= INPUT DATA =
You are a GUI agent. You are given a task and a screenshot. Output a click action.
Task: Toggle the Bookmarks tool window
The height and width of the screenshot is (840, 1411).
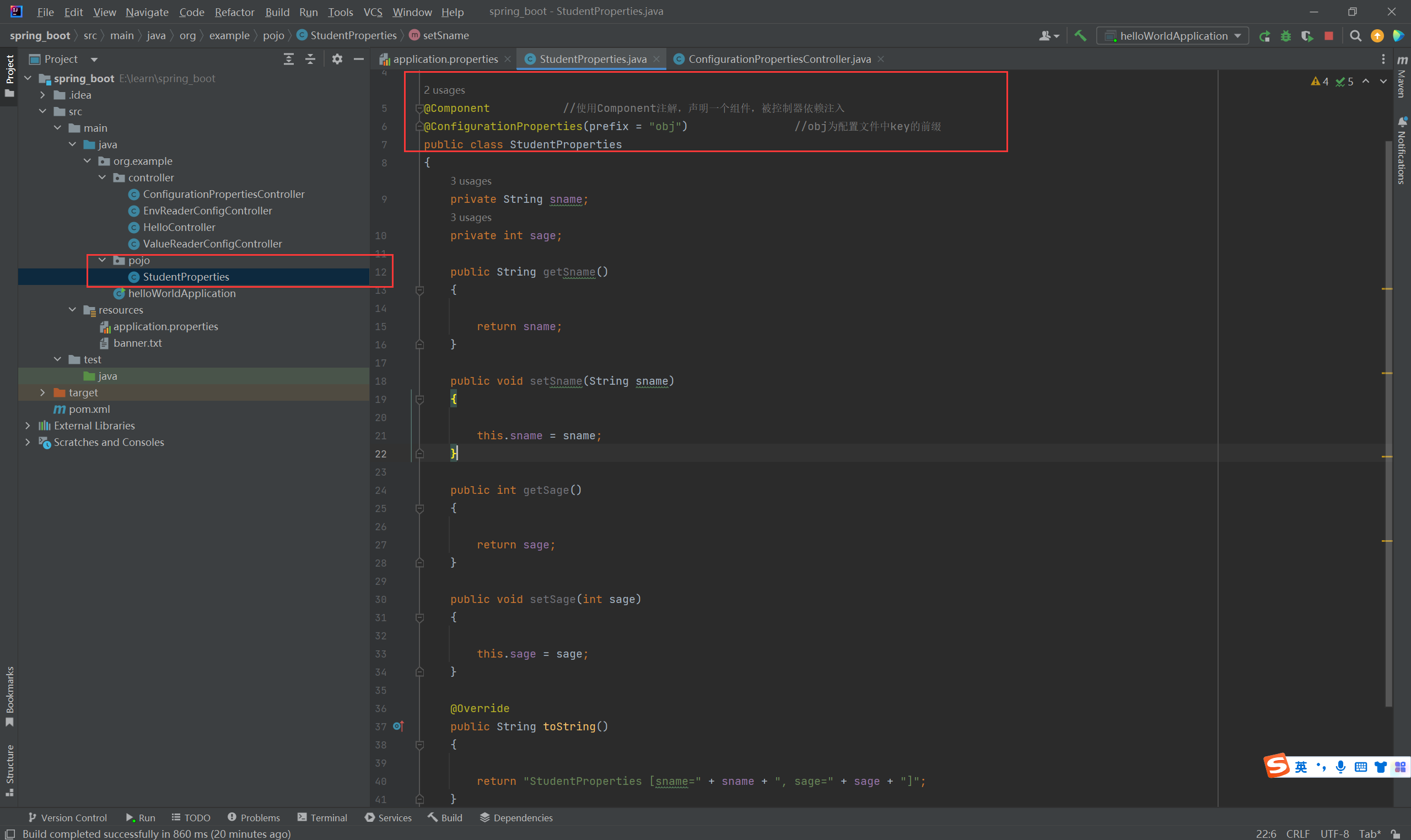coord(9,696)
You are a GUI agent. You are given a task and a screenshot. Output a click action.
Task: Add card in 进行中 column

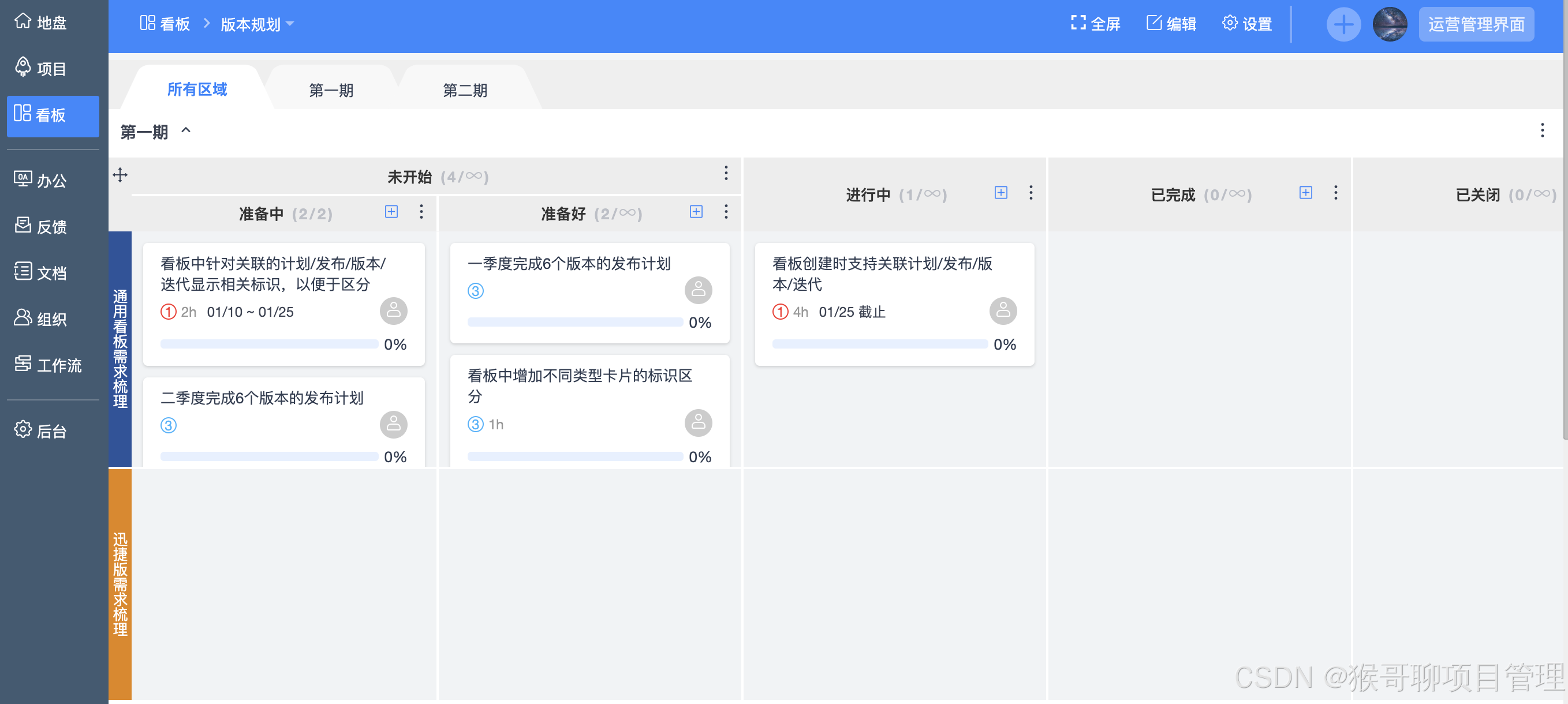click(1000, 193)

= EXERCISE DIRECTIONS =
Output each record above exactly as written. Skip any pictures.

= REPLY TO THE TASK =
You are a GUI agent. You are given a task and a screenshot. Output a click action.
Task: Toggle the Bookmarks tool window
The height and width of the screenshot is (840, 1411).
coord(9,696)
You are a GUI agent. You are given a task and a screenshot. Output a click action.
Task: Add card in 进行中 column

click(1000, 193)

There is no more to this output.